Die SWITCH-Studie untersuchte daher gezielt die Wirkung einer Kraniektomie zur Druckentlastung bei besonders schwer betroffenen Patient*innen. Dabei wurde ein Teil der Schädeldecke entfernt und nach Rückgang der Schwellung wieder implantiert. Die Patient*Innen erhielten entweder die bisherige Standardtherapie oder die Standardtherapie in Kombination mit der Dekompressions-Kraniektomie.
Ergebnisse machen Hoffnung – weitere Forschung nötig
In die SWITCH-Studie wurden über 9,5 Jahre hinweg 197 Teilnehmer*innen aufgenommen, die alle einen schweren tiefliegenden hämorrhagischen Schlaganfall hatten. Die Patient*innen waren zwischen 18 und 75 Jahren und im Schnitt 61 Jahre alt. Die Behandlung fand in 42 Schlaganfallzentren in Belgien, Deutschland, Finnland, Frankreich, Niederlanden, Österreich, Schweden, der Schweiz und Spanien statt. Aufgrund einer auslaufenden Finanzierung konnte das ursprüngliche Studienziel von 300 Teilnehmenden nicht erreicht werden. Bewertet wurden die Effekte insbesondere anhand einer etablierten Skala zur neurologischen Einschätzung nach Schlafanfall, der modifizierten Rankin-Skala von 0 (keine Beschwerden) bis sechs (Tod).

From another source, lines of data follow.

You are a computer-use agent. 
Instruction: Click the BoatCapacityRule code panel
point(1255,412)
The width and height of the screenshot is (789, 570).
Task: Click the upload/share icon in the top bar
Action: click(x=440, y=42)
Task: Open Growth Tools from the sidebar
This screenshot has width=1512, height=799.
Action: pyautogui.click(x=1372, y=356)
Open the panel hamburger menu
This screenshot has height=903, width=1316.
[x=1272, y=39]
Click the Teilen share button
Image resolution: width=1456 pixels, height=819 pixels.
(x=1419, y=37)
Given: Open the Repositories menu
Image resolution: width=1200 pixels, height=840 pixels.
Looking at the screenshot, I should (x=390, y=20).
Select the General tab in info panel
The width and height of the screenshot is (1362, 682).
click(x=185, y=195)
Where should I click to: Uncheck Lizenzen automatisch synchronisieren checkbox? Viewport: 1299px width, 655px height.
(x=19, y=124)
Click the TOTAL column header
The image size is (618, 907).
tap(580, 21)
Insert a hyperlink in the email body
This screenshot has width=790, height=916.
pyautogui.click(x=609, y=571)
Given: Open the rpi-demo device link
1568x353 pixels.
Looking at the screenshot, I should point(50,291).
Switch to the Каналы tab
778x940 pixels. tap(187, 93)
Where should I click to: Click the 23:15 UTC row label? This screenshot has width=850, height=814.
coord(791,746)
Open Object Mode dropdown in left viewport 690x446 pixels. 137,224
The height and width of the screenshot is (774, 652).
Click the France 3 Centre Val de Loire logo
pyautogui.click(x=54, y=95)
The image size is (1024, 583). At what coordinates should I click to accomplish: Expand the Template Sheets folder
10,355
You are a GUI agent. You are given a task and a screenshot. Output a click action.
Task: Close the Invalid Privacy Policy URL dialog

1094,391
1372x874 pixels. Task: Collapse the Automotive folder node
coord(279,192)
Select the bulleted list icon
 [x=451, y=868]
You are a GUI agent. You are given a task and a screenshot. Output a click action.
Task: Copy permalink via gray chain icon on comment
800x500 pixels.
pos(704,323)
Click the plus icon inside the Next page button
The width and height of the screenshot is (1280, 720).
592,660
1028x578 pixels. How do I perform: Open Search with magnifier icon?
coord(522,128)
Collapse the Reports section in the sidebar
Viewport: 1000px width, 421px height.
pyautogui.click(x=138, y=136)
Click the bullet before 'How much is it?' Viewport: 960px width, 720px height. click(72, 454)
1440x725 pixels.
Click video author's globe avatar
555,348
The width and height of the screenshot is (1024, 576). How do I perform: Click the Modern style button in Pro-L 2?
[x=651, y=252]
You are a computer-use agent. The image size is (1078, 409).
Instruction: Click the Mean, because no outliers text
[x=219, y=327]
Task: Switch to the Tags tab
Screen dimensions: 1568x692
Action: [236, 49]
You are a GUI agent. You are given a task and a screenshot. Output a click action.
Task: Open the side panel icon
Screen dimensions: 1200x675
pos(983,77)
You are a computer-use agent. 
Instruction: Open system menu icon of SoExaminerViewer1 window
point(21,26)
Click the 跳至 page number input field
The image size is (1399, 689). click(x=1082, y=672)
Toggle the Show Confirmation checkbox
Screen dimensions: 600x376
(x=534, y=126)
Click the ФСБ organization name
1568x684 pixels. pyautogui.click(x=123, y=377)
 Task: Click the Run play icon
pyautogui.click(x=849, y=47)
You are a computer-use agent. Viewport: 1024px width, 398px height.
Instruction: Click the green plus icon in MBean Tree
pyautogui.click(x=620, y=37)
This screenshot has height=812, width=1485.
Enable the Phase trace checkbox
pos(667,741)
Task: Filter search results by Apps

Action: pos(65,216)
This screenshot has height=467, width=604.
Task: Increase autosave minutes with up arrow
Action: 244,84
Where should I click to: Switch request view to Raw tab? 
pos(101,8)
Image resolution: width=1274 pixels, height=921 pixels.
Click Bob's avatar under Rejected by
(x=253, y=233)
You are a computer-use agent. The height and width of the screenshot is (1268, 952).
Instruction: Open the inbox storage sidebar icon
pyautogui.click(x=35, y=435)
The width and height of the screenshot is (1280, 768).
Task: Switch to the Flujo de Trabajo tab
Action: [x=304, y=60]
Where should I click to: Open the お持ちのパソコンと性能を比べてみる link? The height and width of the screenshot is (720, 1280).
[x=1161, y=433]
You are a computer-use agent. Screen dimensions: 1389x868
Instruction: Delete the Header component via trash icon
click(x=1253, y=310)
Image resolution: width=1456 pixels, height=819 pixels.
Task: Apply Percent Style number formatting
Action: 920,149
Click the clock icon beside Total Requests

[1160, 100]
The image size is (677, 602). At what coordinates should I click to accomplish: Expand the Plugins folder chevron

Ein halbes Jahr nach dem Eingriff wurden 44 Prozent der Patientinnen und Patienten nach Kombinationstherapie den schlechtesten Stufen 5-6 zugeordnet, ohne neurochirurgischen Eingriff waren es 58 Prozent. Negative Effekte traten in den Gruppen gleich häufig auf. Auch wenn die statistische Signifikanz (p=0,057) knapp verfehlt wurde, sehen die Autor*innen darin immerhin einen schwachen Beweis, dass die Intervention der bisherigen Therapie überlegen sein könnte. „Es ist ein wertvoller Hoffnungsschimmer, dass durch den Eingriff das Leiden dieser Patient*innen gemildert werden kann“, sagt Beck. Allerdings waren Überleben und eine starke Einschränkung in beiden Gruppen hoch, so dass weitere Forschung notwendig ist.
Risikofaktoren und Anzeichen
Typische Risikofaktoren für einen hämorrhagischen Schlaganfall sind ein hoher Blutdruck und die Einnahme blutverdünnender Medikamente. Auch Alkoholkonsum und Rauchen erhöhen das Risiko.
Die Anzeichen eines hämorrhagischen Schlaganfalls hängen von der betroffenen Region im Gehirn ab. Typische Beschwerden sind:
- plötzliche, einseitige Muskelschwäche in Arm, Bein und Gesicht
- Gleichgewichtsstörungen
- verwaschene Sprache
- Übelkeit, Erbrechen, Schläfrigkeit und Bewusstseinsverlust.
Beim Verdacht auf einen Schlaganfall muss sofort der Rettungsdienst unter 112 alarmiert werden.